Ev, Dicle’nin genç kızlığında düşlediği evler gibiydi. Küçük bir koru düşlerdi, evi de korunun hemen yanındaydı. Şimdiki evi, biraz büyüktü hayallerinde yarattıklarından. Bahçeye ıhlamur ağaçlarını kendi istemişti. Her sabah ıhlamur tazeliğinde uyanmak ve geceleri de ıhlamur sarhoşluğuyla kendini kocasına bırakmak için. Evin hiç olmadık yerine bile sirayet edebiliyordu ıhlamur kokusu. Her odası zevkle döşeliydi; salonda modern ile klasik birer koltuk takımı, pencerenin önünde de güzelce yayılmış minderlerin oluşturduğu ufak bir şark köşesi bulunuyordu. Şömine bugüne kadar hiç yanmamıştı. Ama güzel bir dekor oluşturuyordu salona. Mutlu bir yuva yaratmışlardı kendilerine. Tek eksikleri olduğunu söylerdi hep kocası. Evin en güzel odası, çocuk odası olarak hazırlanmıştı. O odanın hazırlanması ile bizzat Ömer Görkem ilgilenmişti. Her sabah karısına ‘geceleri çocuğun sesine uyanmak, hatta en güzel uykumda belki de söverek onun yanına gitmek, seninle seviştiğimiz anlarda viyaklamasını işitmek’ istiyorum derdi. Dicle’de ‘hımm anlıyorum, sen artık benden bıktın; benim yerime başka bebekler isteyip duruyorsun’ diyerek dudaklarını büzerdi. Öyle ya Ömer Dicle hep bebeğim diye hitap ederdi karısına. Sonrasında sarılarak, kısa bir sevişme evresinden sonra gülerek kahvaltı sofrasına inerlerdi. Alışılmış bir yaşam stilleri vardı evet ama bir gün olsun şikâyet etmemişti Dicle. Çocuğu olmasın diye ilk aylarda hap kullanırdı hep kocasından gizli, ama bu derece çocuk sevgisinin olduğu hatta çocuk odasını büyük bir keyifle hazırlamaya çalışan kocasına bu kötülüğü yapamazdı. Artık o da istiyordu bir çocuğun viyaklamasını. Ve kesmişti ilaç içmeyi. Her sevişme öncesinde de en büyük duası olurdu, çocuk…

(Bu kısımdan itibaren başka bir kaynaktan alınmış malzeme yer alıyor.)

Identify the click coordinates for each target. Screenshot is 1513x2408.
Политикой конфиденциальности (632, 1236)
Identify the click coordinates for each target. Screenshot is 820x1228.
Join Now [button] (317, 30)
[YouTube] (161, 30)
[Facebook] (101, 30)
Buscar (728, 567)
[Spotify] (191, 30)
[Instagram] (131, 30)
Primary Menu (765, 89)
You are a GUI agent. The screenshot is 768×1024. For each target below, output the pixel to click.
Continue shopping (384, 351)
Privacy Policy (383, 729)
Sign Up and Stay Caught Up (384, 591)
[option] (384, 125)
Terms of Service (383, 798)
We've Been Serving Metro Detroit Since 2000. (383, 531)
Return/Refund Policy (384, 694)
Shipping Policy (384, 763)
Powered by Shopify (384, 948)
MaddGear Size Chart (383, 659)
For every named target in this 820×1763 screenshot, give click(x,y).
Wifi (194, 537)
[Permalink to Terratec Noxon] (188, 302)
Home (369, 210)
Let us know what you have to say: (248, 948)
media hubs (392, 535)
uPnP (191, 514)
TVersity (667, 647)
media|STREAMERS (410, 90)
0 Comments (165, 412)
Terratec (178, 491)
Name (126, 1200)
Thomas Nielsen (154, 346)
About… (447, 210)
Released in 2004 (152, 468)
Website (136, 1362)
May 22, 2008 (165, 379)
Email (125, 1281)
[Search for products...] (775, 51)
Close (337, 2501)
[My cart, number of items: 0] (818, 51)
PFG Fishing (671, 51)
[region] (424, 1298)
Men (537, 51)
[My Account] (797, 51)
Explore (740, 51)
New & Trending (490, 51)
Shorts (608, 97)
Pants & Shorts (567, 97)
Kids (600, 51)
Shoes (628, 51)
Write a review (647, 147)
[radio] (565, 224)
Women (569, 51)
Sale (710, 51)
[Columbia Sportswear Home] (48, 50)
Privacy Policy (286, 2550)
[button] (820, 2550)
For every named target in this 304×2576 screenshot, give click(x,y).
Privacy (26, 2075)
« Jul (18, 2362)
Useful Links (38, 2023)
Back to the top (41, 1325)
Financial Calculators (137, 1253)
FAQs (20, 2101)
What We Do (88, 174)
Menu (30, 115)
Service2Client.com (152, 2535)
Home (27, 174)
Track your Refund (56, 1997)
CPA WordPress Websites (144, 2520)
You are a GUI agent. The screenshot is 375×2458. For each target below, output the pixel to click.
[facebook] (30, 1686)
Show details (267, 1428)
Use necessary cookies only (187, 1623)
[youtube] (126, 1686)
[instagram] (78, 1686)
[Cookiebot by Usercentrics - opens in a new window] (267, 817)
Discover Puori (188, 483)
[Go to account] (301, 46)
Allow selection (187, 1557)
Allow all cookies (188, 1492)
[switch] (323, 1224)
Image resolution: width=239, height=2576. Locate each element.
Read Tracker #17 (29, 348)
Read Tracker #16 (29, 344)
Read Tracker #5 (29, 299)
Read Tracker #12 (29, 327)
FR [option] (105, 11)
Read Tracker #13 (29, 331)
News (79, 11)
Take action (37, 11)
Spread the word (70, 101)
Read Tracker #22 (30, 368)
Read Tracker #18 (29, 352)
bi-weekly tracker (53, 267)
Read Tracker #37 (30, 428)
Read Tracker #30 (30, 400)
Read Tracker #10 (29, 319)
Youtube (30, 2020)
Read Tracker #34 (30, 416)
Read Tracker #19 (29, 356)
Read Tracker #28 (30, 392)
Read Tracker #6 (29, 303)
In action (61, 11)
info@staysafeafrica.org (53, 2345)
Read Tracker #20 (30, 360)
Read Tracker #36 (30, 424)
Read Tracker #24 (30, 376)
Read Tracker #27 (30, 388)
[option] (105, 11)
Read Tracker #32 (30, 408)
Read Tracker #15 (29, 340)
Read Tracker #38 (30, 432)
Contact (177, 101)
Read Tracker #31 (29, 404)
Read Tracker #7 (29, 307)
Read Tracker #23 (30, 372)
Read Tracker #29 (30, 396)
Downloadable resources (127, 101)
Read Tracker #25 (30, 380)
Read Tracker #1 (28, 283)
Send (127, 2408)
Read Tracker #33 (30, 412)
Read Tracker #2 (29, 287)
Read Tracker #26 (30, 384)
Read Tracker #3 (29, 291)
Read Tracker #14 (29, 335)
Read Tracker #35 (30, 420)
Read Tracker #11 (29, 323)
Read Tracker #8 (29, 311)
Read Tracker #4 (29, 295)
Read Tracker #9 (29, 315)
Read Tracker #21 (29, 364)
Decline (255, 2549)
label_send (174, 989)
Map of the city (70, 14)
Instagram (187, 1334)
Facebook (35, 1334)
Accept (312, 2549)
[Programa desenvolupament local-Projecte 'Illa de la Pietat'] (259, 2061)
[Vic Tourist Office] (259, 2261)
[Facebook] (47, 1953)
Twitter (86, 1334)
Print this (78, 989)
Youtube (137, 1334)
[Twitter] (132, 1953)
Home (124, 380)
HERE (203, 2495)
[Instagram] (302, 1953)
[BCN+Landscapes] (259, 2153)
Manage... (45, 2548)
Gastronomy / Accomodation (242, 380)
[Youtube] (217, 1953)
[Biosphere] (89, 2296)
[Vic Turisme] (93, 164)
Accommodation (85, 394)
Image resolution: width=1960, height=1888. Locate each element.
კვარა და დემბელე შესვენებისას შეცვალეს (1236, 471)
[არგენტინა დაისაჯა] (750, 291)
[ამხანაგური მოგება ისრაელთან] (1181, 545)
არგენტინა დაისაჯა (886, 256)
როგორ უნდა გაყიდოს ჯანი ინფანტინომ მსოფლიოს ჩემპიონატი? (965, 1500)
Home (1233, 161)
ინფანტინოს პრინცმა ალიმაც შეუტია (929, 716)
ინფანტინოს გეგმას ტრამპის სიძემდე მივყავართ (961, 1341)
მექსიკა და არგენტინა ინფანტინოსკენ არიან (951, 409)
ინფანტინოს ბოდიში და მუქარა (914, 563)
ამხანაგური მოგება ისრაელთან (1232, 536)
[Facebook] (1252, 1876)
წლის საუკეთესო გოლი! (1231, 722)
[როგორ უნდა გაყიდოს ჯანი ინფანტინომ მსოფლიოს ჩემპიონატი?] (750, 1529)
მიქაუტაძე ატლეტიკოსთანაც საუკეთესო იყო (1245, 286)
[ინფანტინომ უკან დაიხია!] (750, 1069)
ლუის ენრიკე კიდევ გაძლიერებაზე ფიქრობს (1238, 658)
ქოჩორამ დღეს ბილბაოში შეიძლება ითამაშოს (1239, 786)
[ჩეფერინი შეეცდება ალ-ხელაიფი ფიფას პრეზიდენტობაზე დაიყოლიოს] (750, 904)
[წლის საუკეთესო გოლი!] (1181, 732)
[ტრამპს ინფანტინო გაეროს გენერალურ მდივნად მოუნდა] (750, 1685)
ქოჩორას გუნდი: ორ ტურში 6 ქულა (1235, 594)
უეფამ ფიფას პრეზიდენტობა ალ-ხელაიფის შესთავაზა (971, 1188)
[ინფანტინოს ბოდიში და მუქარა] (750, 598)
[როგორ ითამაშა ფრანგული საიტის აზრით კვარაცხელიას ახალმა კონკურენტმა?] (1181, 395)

Şimdi bir ıhlamur ağacının altında, çaresiz ve korku içinde bekliyordu kocasının bahçe kapısından girmesini. Sabahtan beri ne çok özlemişti kocasını. Bir an olsun aklının ucundan bile geçirmedi aldatılma duygusunu. Bunu yapmazdı kocası adı gibi biliyordu. En kötü anları en mutlu günleri birlikte yaşamışlardı. En büyük aşkla evliliğe karar vermişlerdi. Kendinden önce ufak çapkınlıkları olmuştu kocasının, bunu da kocası büyük bir rahatlıkla anlatırdı çünkü karısına olan sevgisi her şeyin önüne geçmişti Dicle’yi tanıdıktan sonra. Ne sevgili oldukları dönemde, ne nişanlılık evresinde ne de evliliği boyunca bir gün olsun başka kadına bakmamıştı bile. Şimdi Dicle sadece başına bir şey gelmiş olacağından dolayı korkuyu yaşıyordu içinde.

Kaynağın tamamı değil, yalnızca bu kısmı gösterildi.